» **WHAT YOU WILL DO**:
• a. From the soliton passage, list every characteristic it gives for solitons.
• b. Quote the soliton passage word for word, covering the stretch from "The company’s investigation" through "is not advised.".

» **DOCUMENT PASSAGE**:
○ ○ ○ ○ ○
The company’s investigation concluded that the ‘run off’ was attributed to the effects of a Soliton. A full description of this phenomenon can be found at citeseer.ist.psu.edu/hsu00nonlinear.html (also see falkirk-wheel.com/edinburgh/information/john_scott_russell.html. However, by the simplest definition they are subsea waves of significant risk potential for diving and ROV operations. Detection by slight surface irregularities with either the naked eye or radar is possible. They tend to be seasonal and, although their direction of travel is somewhat predictable, reliance on direction alone as a precaution is not advised.
○ ○ ○ ○ ○
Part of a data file
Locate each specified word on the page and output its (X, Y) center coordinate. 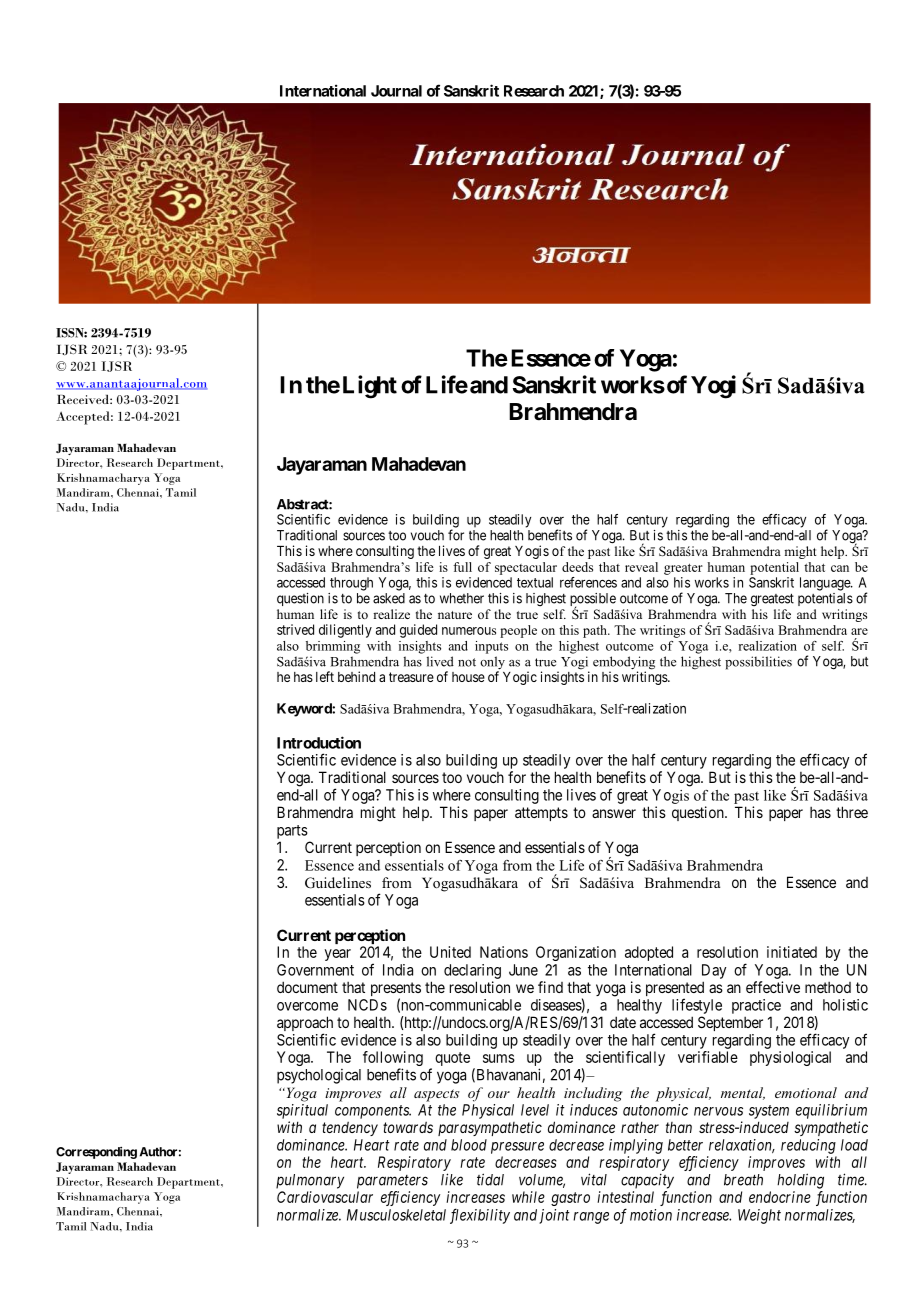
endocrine (780, 1197)
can (840, 568)
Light (370, 387)
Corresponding (96, 1153)
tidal (490, 1179)
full (462, 567)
○ ○ ○ ○ ○
» **THE REPLIES**:
• a.
- They are subsea waves.
- They carry significant risk potential for diving and ROV operations.
- They can be detected by slight surface irregularities, either with the naked eye or by radar.
- They tend to be seasonal.
- Their direction of travel is somewhat predictable.

• b.
The company’s investigation concluded that the ‘run off’ was attributed to the effects of a Soliton. A full description of this phenomenon can be found at citeseer.ist.psu.edu/hsu00nonlinear.html (also see falkirk-wheel.com/edinburgh/information/john_scott_russell.html. However, by the simplest definition they are subsea waves of significant risk potential for diving and ROV operations. Detection by slight surface irregularities with either the naked eye or radar is possible. They tend to be seasonal and, although their direction of travel is somewhat predictable, reliance on direction alone as a precaution is not advised.